Document Type : Original Article


1 Centre for Health Psychology, School of Medical Sciences, University of Hyderabad, Telangana, India

2 School of Management Studies, University of Hyderabad, Telangana, India

3 Centre for Health Psychology, School of Medical Sciences, University of Hyderabad, Telangana, India Tata Institute of Social Sciences, Mumbai, Maharastra, India

4 Centre for Health Psychology, School of Medical Sciences, University of Hyderabad, Telangana, India Department of Psychology, Osmania University, Telangana, India


BACKGROUND: The behavioral aspects of human beings influence the incidences of cancer cases
directly and indirectly.
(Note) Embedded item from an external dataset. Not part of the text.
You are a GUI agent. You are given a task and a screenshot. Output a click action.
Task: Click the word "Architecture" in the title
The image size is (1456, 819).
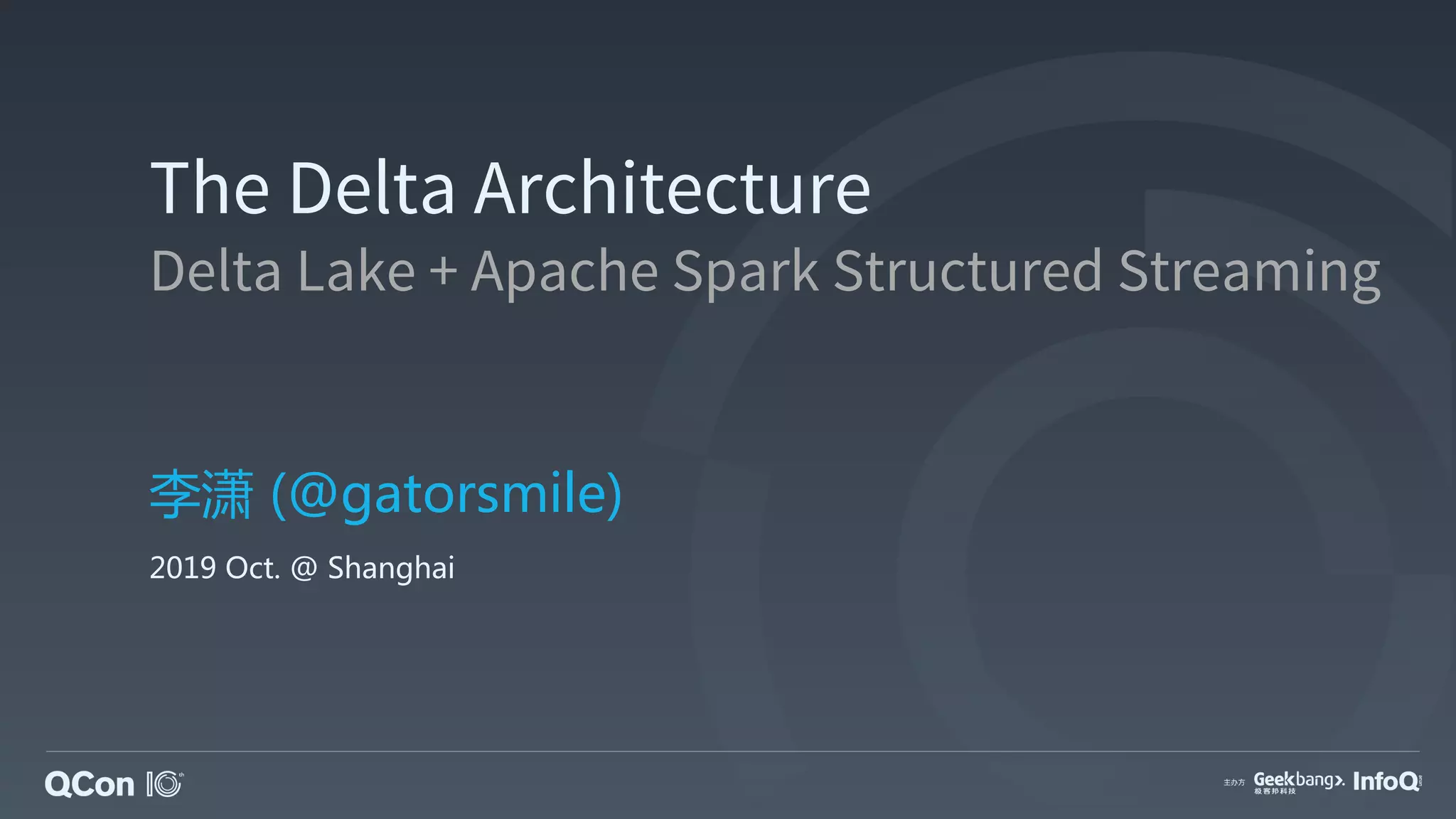pos(672,188)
The factors like positive thinking and motivation were found to change the
behavior toward knowledge and awareness of cancer. The main objective of the study is to assess
the knowledge and awareness of select Indians about reproductive cancer.
MATERIALS AND METHODS: The online survey method assessed various components of
knowledge and awareness about reproductive cancer. A Google Form has been distributed through
social media platforms such as e‑mail, Instagram, Facebook, and WhatsApp. The coded data has
been computed in SPSS (version 25) by IBM (USA) for the analysis. Univariate and bivariate data
analysis has been drawn to justify the objective.
RESULTS: Nearly 68 percent of the respondents were aware of reproductive cancer. Among them,
17 percent know about cervical cancer, and 12.5 percent have awareness about breast cancer.
Electronic and print media (41.2 percent) were major sources of information about reproductive
cancer. Nearly 48 percent of respondents reported that multiple sexual partners and poor sexual
hygiene were risk factors for reproductive cancer. Around 57 percent of respondents reported
reproductive cancer is preventable, 59 percent knew about cancer screening, and 63.5 percent
knew the treatment process. The gender of the respondents was associated (p‑value = 0.002) with
awareness of reproductive cancer. It has been found that there is a significant association between
knowledge of screening tests and the treatment process of reproductive cancer. The marital status
of respondents is strongly associated (p‑value = 0.000) with the awareness of reproductive cancer.
CONCLUSION: The factors like knowledge of reproductive cancer and awareness proceed as
an important role in cancer prevention. A gender‑neutral cancer awareness program is needed to
increase cancer awareness irrespective of marital status.